Abe no Seimei und der Seimei-Schrein

September 17, 2012

Ein ganz  besonderer Schrein

von Kosuke Mitani und Takuya Tamba

Im Stadtbezirk Kamigyo-ku in Kyoto befindet sich der berühmte Seimei-Schrein (Seimei-jinja), in dem der in der Heian-Zeit (794 – 1192) als Onmyoji bekannte Abe no Seimei (921-1005) verehrt wird. Als Onmyoji bezeichnete man damals Zauberer und Wahrsager. Außerdem bekannt war er für seine Kenntnisse in der Astronomie. Um seine Person ranken sich verschiedene Legenden, zum Beispiel sagt eine Legende, dass seine Mutter ein Fuchs gewesen sei.
Erbaut wurde der Seimei-Schrein auf dem Gelände von Abe no Seimeis ehemaliger Villa. In vielen Teilen Japans gibt es Schreine mit dem gleichen Namen, denn Abe no Seimei ist in Japan besonders bekannt und beliebt. Er erschien in einer Vielzahl von Filmen und Romanen.
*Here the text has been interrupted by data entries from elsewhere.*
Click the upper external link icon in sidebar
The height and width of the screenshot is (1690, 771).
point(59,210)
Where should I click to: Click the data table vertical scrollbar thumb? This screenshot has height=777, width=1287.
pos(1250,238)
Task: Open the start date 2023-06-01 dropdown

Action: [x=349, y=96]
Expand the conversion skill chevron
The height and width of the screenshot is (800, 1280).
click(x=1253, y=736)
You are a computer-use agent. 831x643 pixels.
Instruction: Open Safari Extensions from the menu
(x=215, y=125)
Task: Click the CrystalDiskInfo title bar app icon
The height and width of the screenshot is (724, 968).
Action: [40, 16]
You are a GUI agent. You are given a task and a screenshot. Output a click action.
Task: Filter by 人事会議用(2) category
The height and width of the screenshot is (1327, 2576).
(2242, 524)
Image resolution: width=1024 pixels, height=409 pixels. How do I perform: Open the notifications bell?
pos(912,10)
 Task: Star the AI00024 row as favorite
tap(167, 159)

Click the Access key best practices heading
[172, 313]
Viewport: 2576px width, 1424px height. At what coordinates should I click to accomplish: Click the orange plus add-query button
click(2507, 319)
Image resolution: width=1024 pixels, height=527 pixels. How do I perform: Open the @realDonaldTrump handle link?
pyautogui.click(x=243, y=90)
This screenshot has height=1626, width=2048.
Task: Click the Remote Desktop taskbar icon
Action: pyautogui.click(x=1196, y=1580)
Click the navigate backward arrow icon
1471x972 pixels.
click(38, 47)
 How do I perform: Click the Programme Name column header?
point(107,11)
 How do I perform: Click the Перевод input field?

Foto der Statue von Abe-no-seimei am Seimei-Schrein in Kyoto

Statue von Abe-no-seimei

Foto der Frontansicht Statue Abe-no-seimei am Seimei-Schrein

Frontansicht Statue Abe-no-seimei

 

 

 

 

 

 

 

 

Im Seimei-Schrein gibt es verschiedene Stellen, die mit der Geschichte von Abe no Seimei verknüpft sind. Die Haupthalle des Schreins ist seiner Person gewidmet. Eine Statue Abe no Seimeis wurde nach einem Portät von ihm gestaltet.
Außerdem gibt es den berühmten „Seimei-Brunnen“ (seimei-i),  dessen Wasser aus  Seimeis Willenskraft hervorgesprudelt sein soll. Man glaubt, dass das Wasser dieses Brunnens die Macht haben soll, Krankheiten zu heilen. Besucher haben die Möglichkeit, das Wasser aus dem Brunnen zu trinken.

Foto des Seimei-Brunnens

Der Seimei-Brunnen

Foto des erstes Tores (ichi-no-torii)

Das erste Tor (ichi-no-torii)

Ebenfalls berühmt ist das „Erste Tor“ (ichi-no-torii) des Tempels. Daran hängt eine Eisentafel mit einem goldenen Wappen.
Am Handwaschbecken chozuya kann man seinen Körper von Sünde und Unreinheit befreien. Bevor man den Heiligen Bezirk betritt, sollte man sich hier reinigen.
Eine weitere Besonderheit ist der Glückspfirsich (yakuyoke-momo), der im Schrein aufgestellt ist. Er ist aus Metall. Wenn man mit der Hand darüber streicht, soll das Glück bringen, da von dem Pfirsich geglaubt wird, dass er nach dem Gesetz von Yin und Yang von dem Bösen befreien könne.
Natürlich gibt es am Schrein auch noch Amulette und Glücksbringer zu kaufen.
Neben den hier vorgestellten Besonderheiten gibt es im Seimei-Schrein noch viele weitere interessante Orte und Dinge zu sehen. Ein Besuch dort lohnt sich auf jeden Fall.

 

Anfahrt:
Vom Hauptbahnhof Kyoto: Am besten nimmt man die Buslinie 9 und steigt an der Haltestelle Seimei-jinja-mae aus.  Von dort aus etwa 2 Minuten zu Fuß. Der Seimei-Schrein befindet sich 12 Minuten zu Fuß von der U-Bahnstation „Karasuma-Imadegawa“ entfernt. Der Eintritt ist frei.